Biochemical and structural characterisation of 13 recombinant HAD-like phosphatases of S. cerevisiae has been recently published, and ScPho13p has been included to this panel (Kuznetsova et al.2015). All of these enzymes required divalent cations (Mg2+, Mn2+, Co2+) and pH 6.5–7.5 for their activity. ScPho13p hydrolysed pNPP, but did not dephosphorylate phosphopeptides. This is in contrast to results obtained with authentic ScPho13p isolated from yeast lysates, which was reported to dephosphorylate phosphoserines in casein and histone II-A and displayed highest activity at pH 8.2 (Tuleva, Vasileva-Tonkova and Galabova 1998). Recombinant ScPho13p instead dephosphorylated 2-phosphoglycolate, glycerol-2-phosphate or phosphoenolpyruvate (Kuznetsova et al.2015). Since ScPho13p was found to be a part of yeast metabolite repair system acting on potentially toxic substrates that arise as side products of glycolytic metabolism, preferential dephosphorylation of small molecules by this enzyme seems more likely (Collard et al.2016). The discordant data nonetheless called for further investigation.

Current knowledge of the HAD superfamily phosphatases of C. albicans and C. parapsilosis is restricted to transcription regulation of PHO15 genes. Global transcription profiling studies of C. albicans placed CaPHO15 in a subset of 24 genes that were transcriptionally induced by multiple types of stresses, constituting so-called core stress response (Enjalbert et al.2006), and in a group of genes involved in regulation of switch from default, white cells to opaque, mating competent cells (Hnisz, Schwarzmüller and Kuchler 2009). The data on CpPHO15 are sparse. This gene was slightly upregulated in a C. parapsilosis mutant lacking transcription factor Bcr1p responsible for regulation of biofilm formation (Ding et al.2011).

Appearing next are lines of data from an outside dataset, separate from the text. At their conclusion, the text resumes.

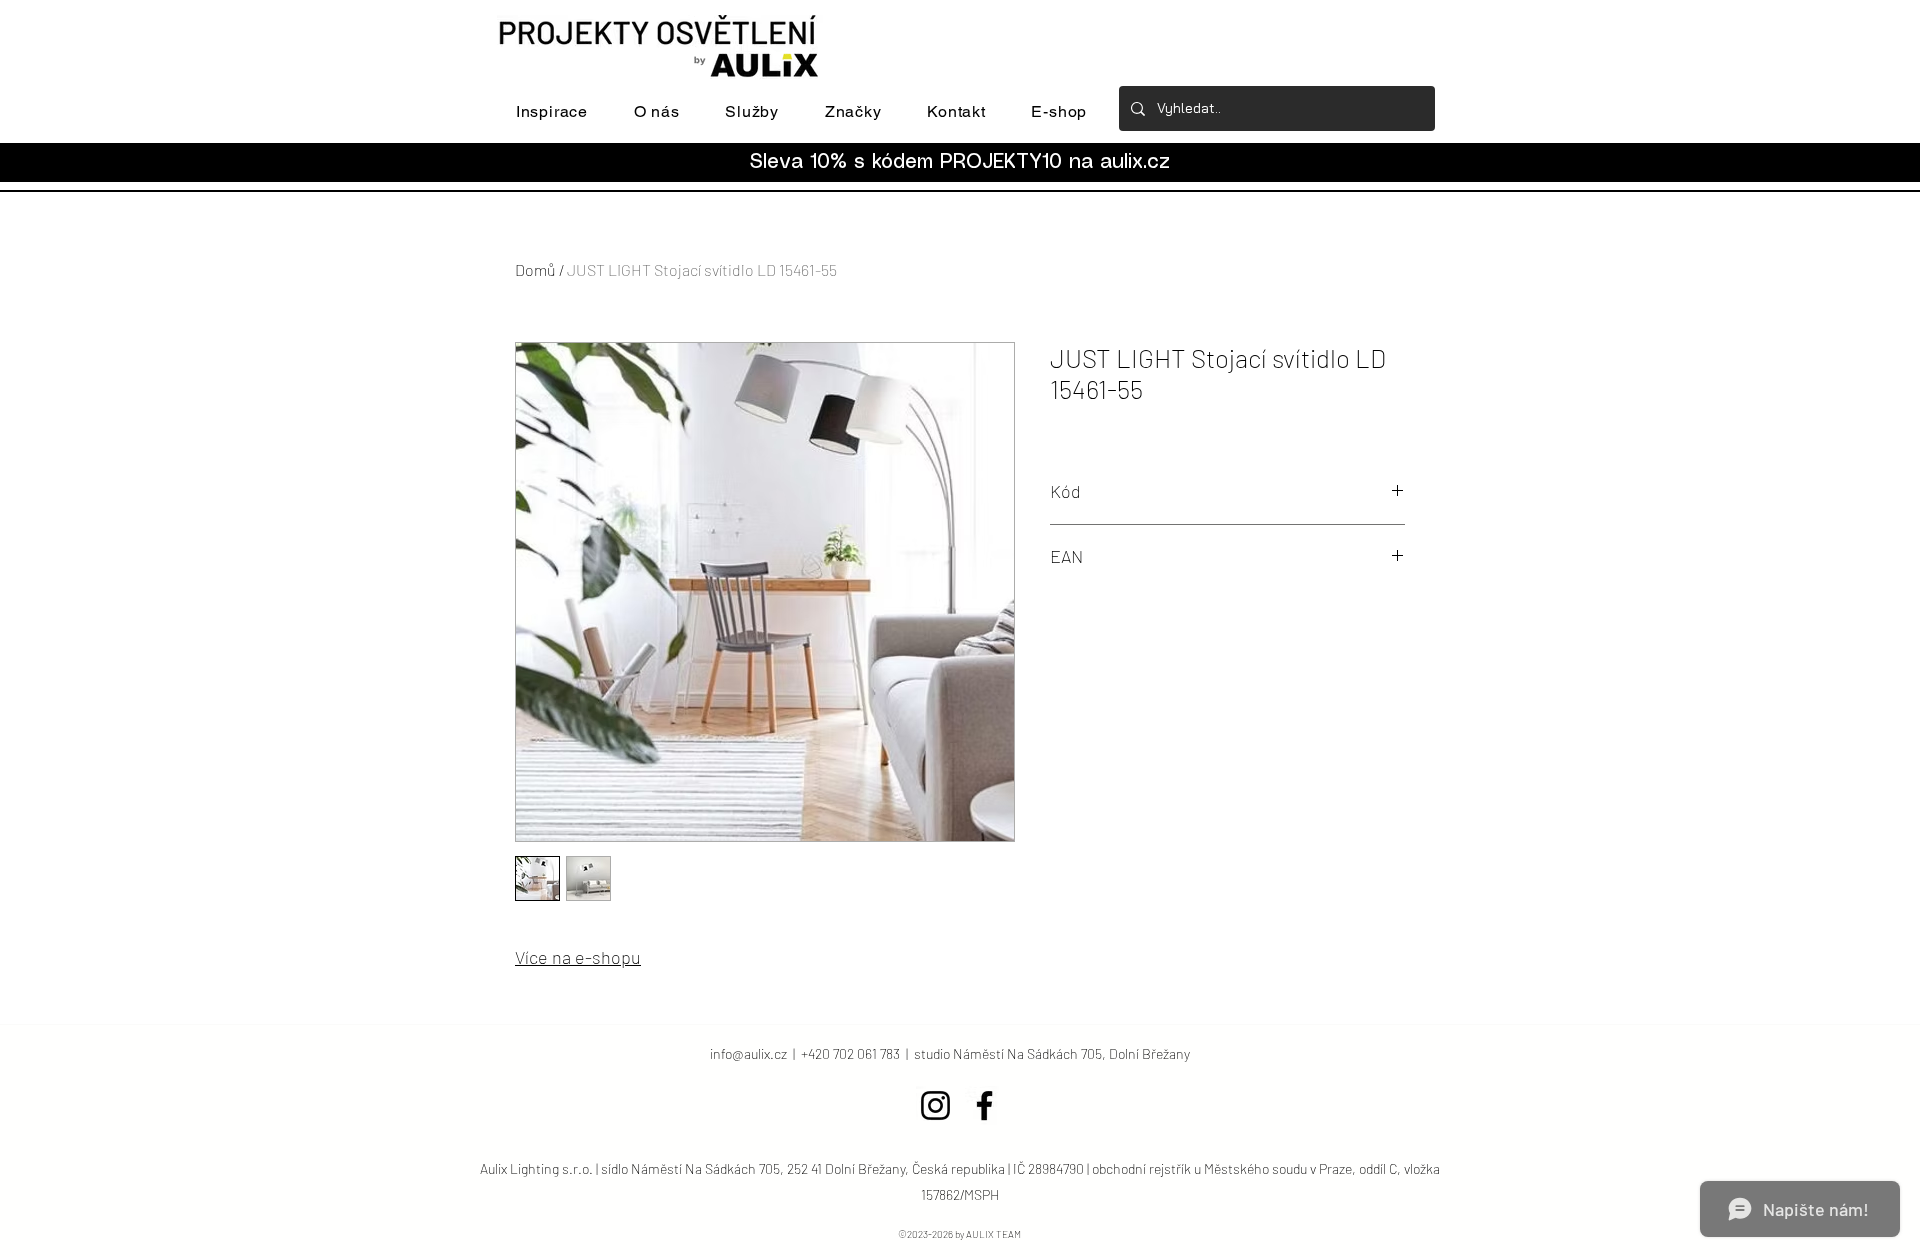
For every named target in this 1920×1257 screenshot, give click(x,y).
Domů (535, 269)
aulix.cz (1135, 162)
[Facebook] (984, 1105)
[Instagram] (935, 1105)
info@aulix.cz (748, 1053)
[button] (552, 111)
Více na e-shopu (578, 957)
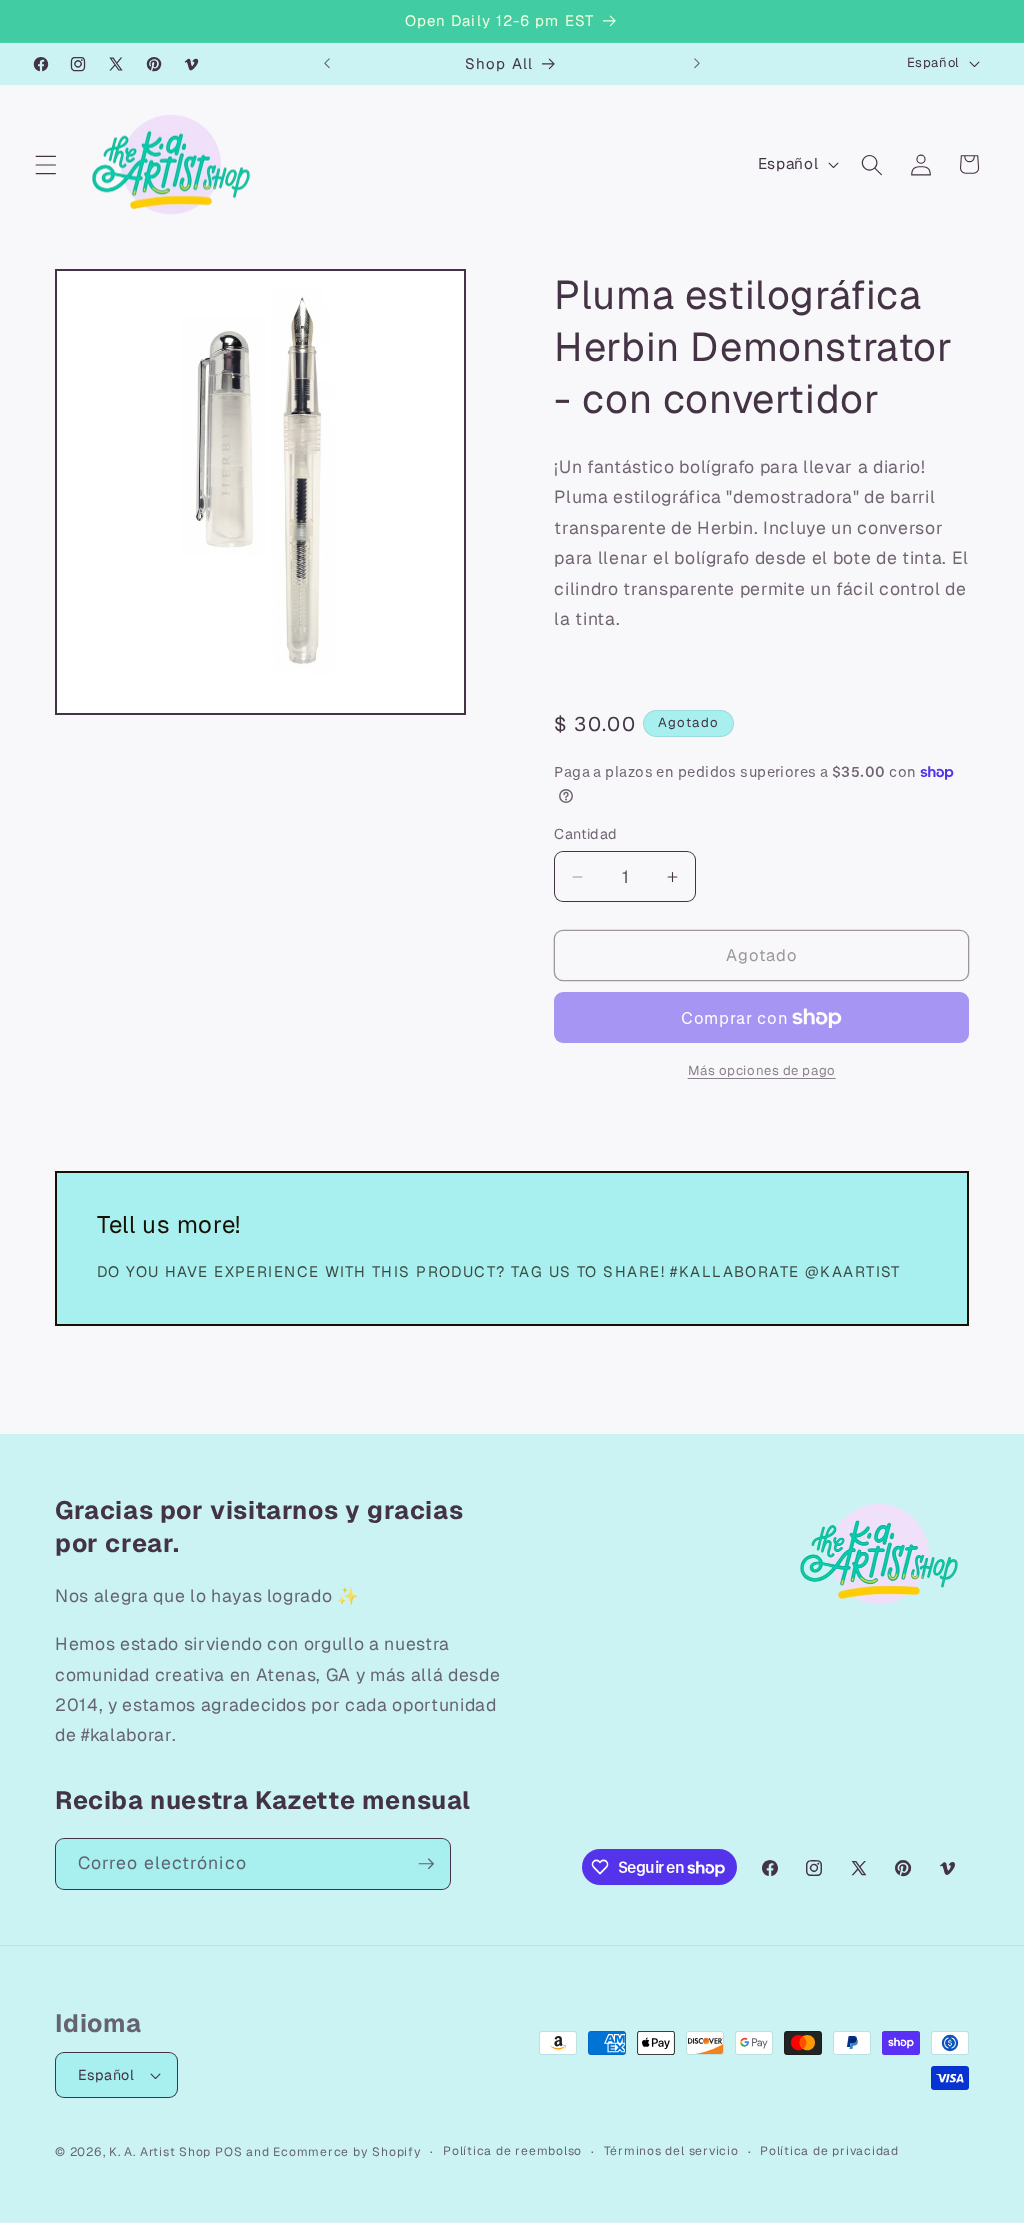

The present study aims at characterisation of CaPho15p and CpPho15p on protein level. The both phosphatases were expressed in Escherichia coli, purified and subjected to substrate specificity testing, which showed clear preference for small molecules related to carbohydrate metabolism over phosphopeptides.

MATERIALS AND METHODS

Construction of PHO15 expression vectors

Candida albicans HE169 and C. parapsilosis P69 that were originally isolated from blood and ear, respectively, were obtained from the mycological collection of the Faculty of Medicine, Palacky University, Olomouc, Czech Republic. The yeasts were cultivated overnight in the YPD medium (yeast extract-peptone-dextrose; Sigma-Aldrich) and harvested by centrifugation at 4000 g for 10 min. Then, the DNA from the yeasts was isolated as described by Hoffman and Winston (1987). PHO15 sequences were amplified using the primers 5΄-gccgcgcggcagccaGTCAATTAAAATTACTTCTAAAGA-3΄ and 5΄- gtcatgctagccataCTAATTGTTAAGCTCATGGA-3΄ for C. albicans; gccgcgcggcagccatATGTCAGTAAAAATAACTG and gtcatgctagccataTCAATGGGTAAATTCGTA for C. parapsilosis. The sequences complementary to CaPHO15 and CpPHO15 are capitalised. PCR products were inserted into NdeI site of pET28b vector using the InFusion HD Cloning Kit (Clontech). The resulting vectors pET28-albi-Pho15 and pET28-para-Pho15 enabled expression of CaPho15p and CpPho15p with His-tags at the N-termini.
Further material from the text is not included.